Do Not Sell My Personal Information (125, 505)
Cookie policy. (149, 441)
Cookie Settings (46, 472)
□ □ □ □
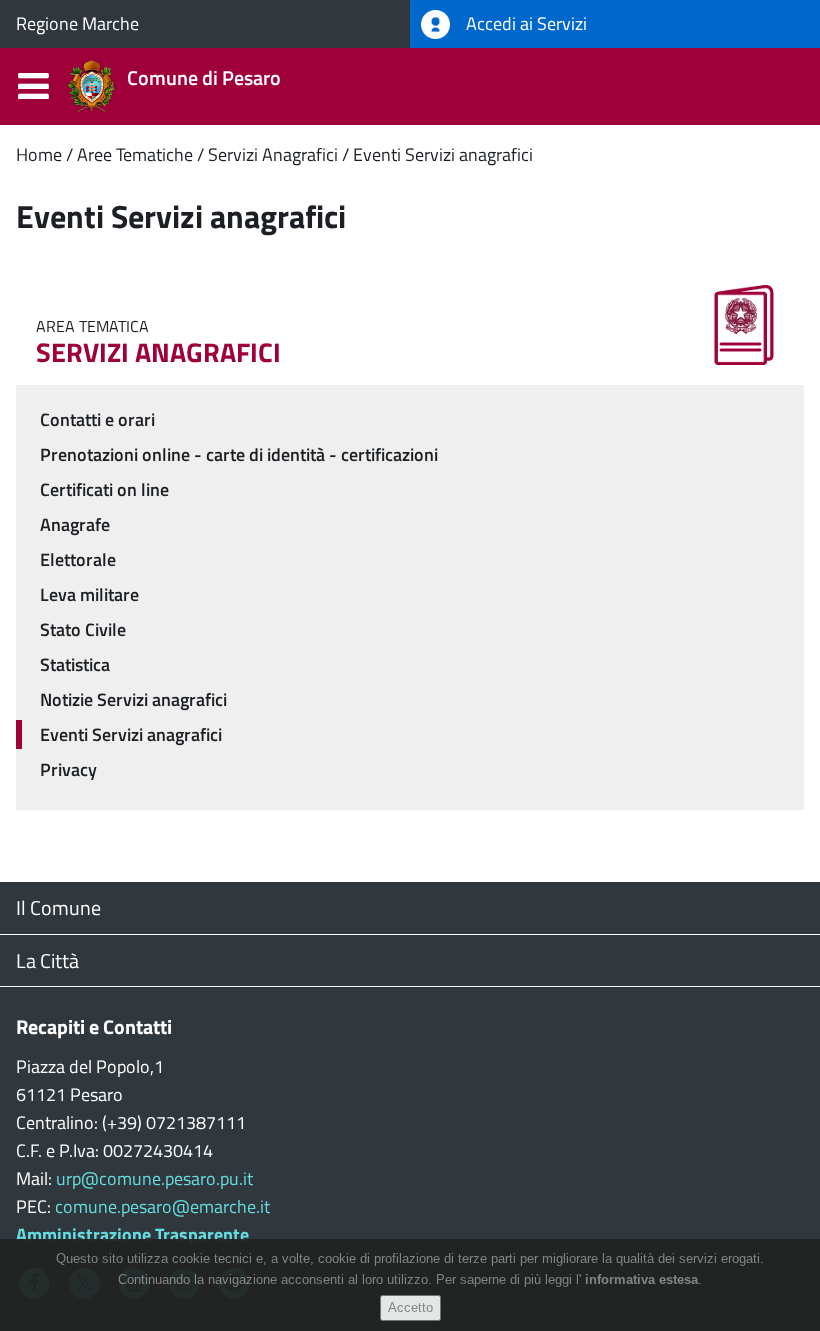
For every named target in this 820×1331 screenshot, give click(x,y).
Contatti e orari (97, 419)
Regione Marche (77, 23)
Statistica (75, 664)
□ □ □ □
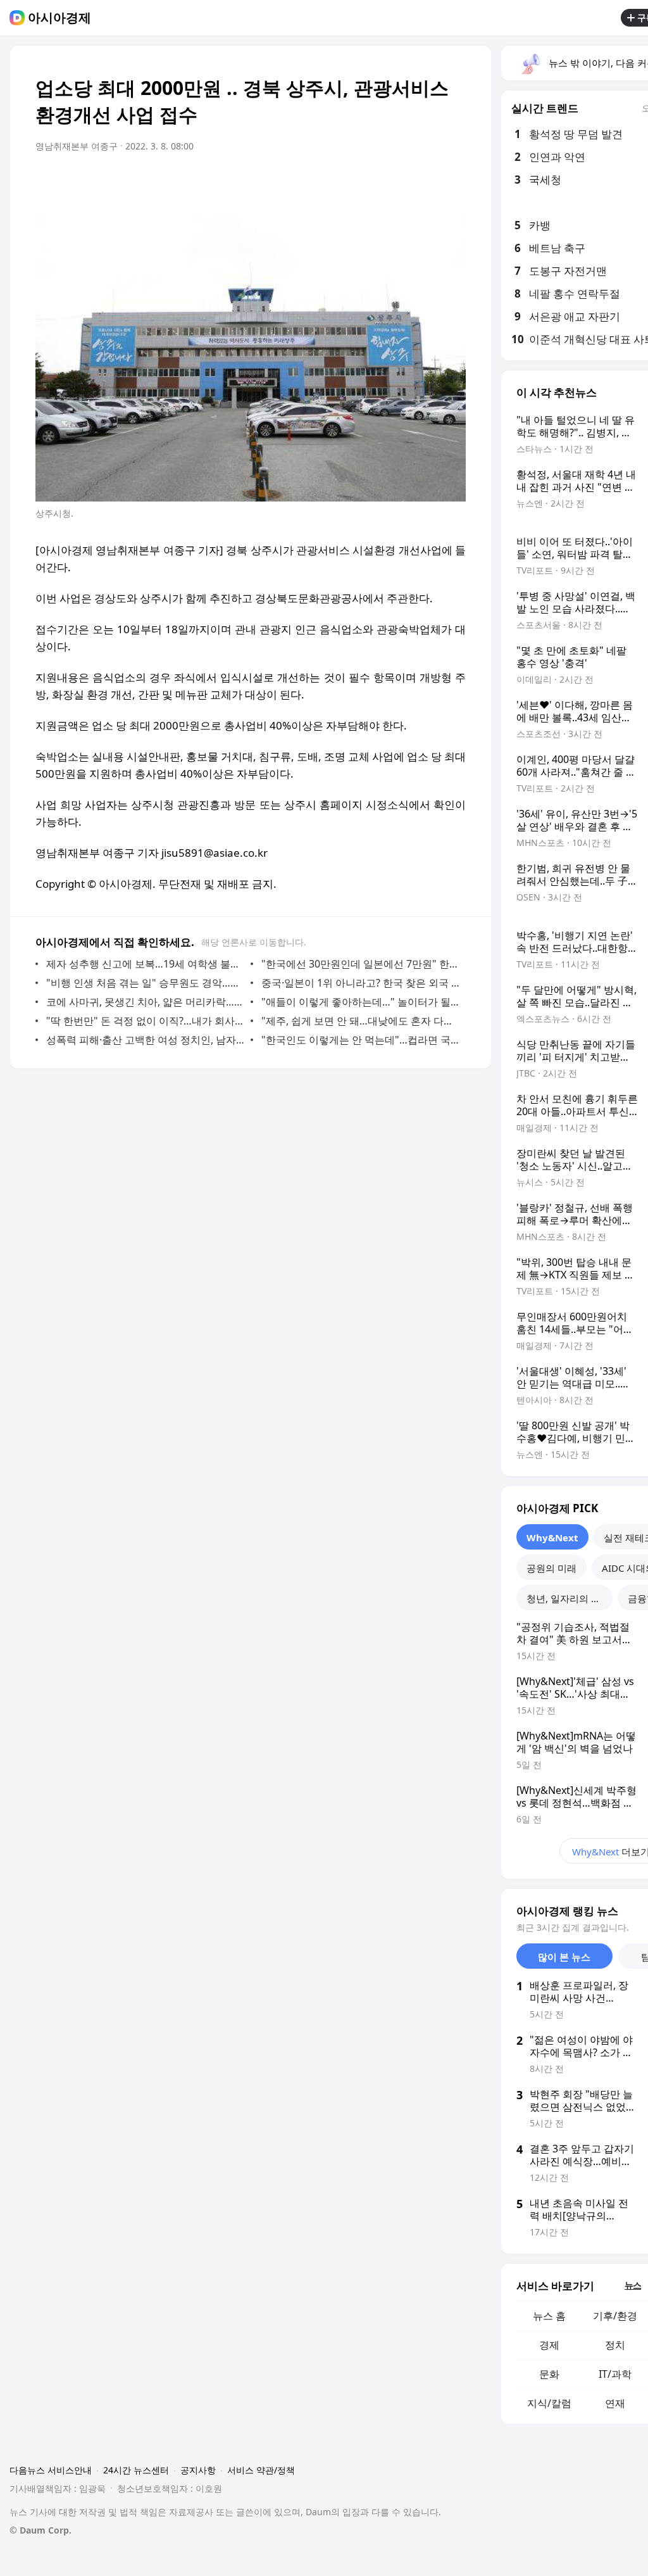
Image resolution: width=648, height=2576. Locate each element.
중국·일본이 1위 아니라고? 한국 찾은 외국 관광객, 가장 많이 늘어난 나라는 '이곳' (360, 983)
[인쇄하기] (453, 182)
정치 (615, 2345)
□ □ □ □
What to produce
All lines above from the one with "Do Not Sell" to the one with "Cookie Settings (46, 472)", inclusive, should be copied exactly, and no other lines.

Exercise solution
Do Not Sell My Personal Information (125, 505)
Cookie policy. (149, 441)
Cookie Settings (46, 472)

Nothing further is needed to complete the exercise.